* **Direction**
Format every line of the items as a JSON list of strings, one string per line, omitting blank lines. Exclude the pictures from your answer.

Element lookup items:
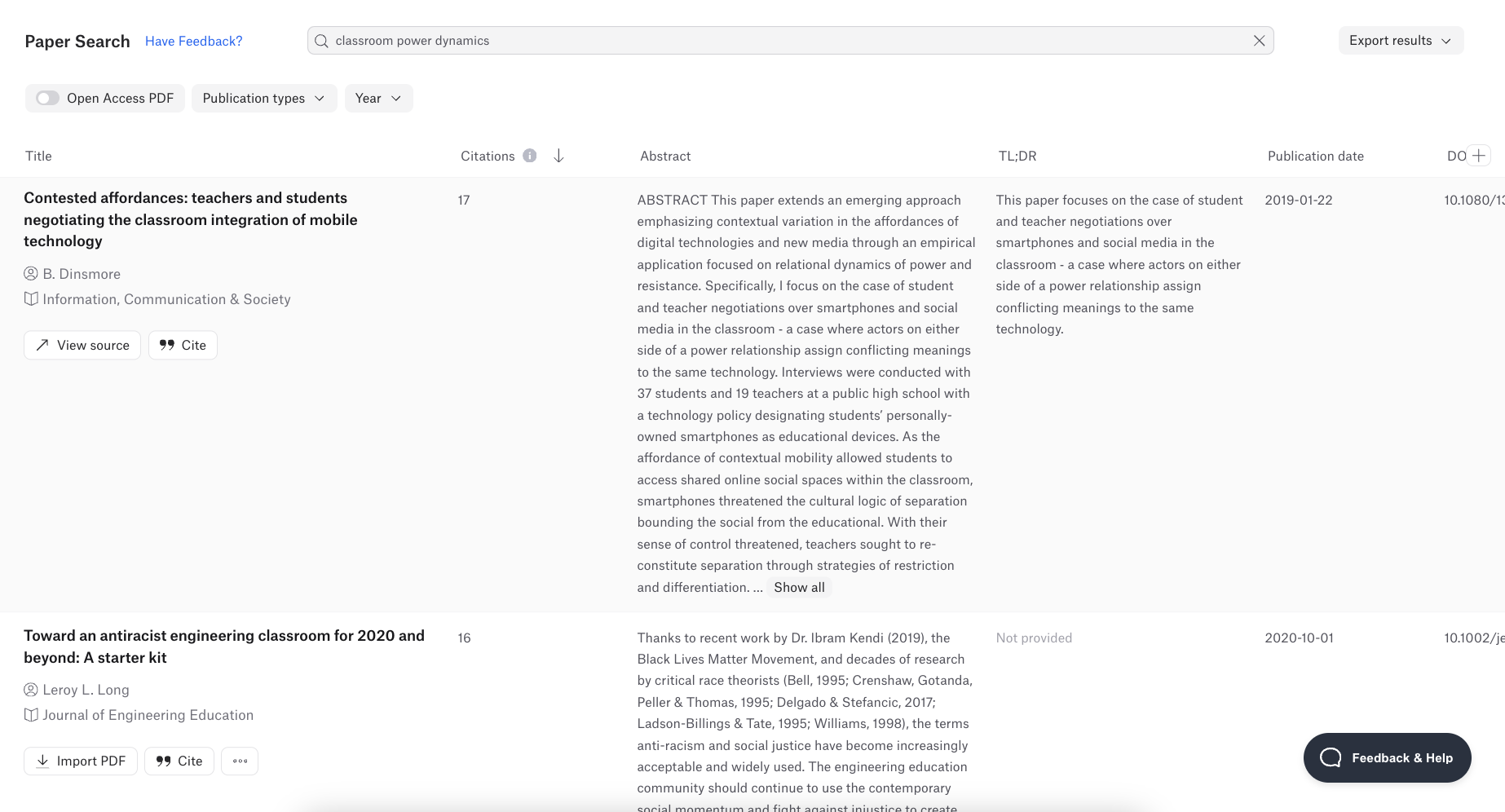The height and width of the screenshot is (812, 1505).
Task: Open the Year filter dropdown
Action: 378,98
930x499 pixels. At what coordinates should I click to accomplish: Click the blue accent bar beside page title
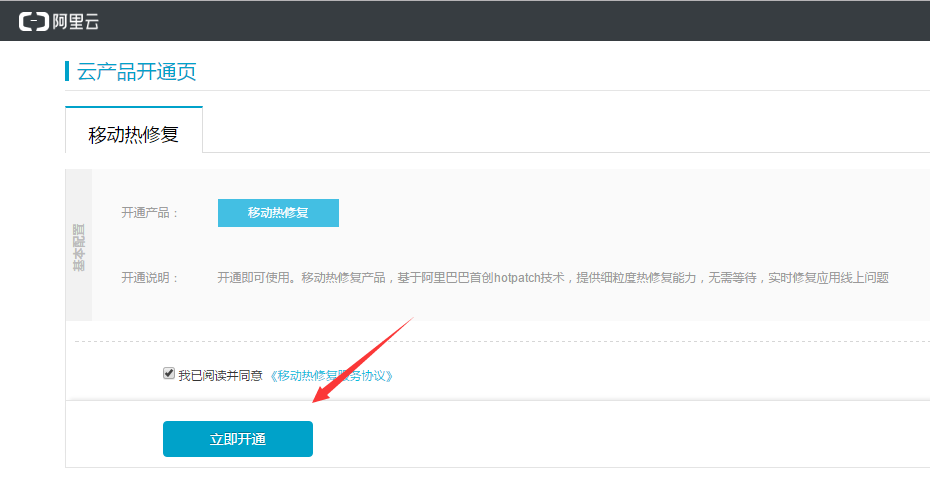pos(67,71)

* **Written answer**
[
  "The height and width of the screenshot is (812, 1505).",
  "Task: Open the Year filter dropdown",
  "Action: 378,98",
  "930x499 pixels. At what coordinates should I click to accomplish: Click the blue accent bar beside page title",
  "pos(67,71)"
]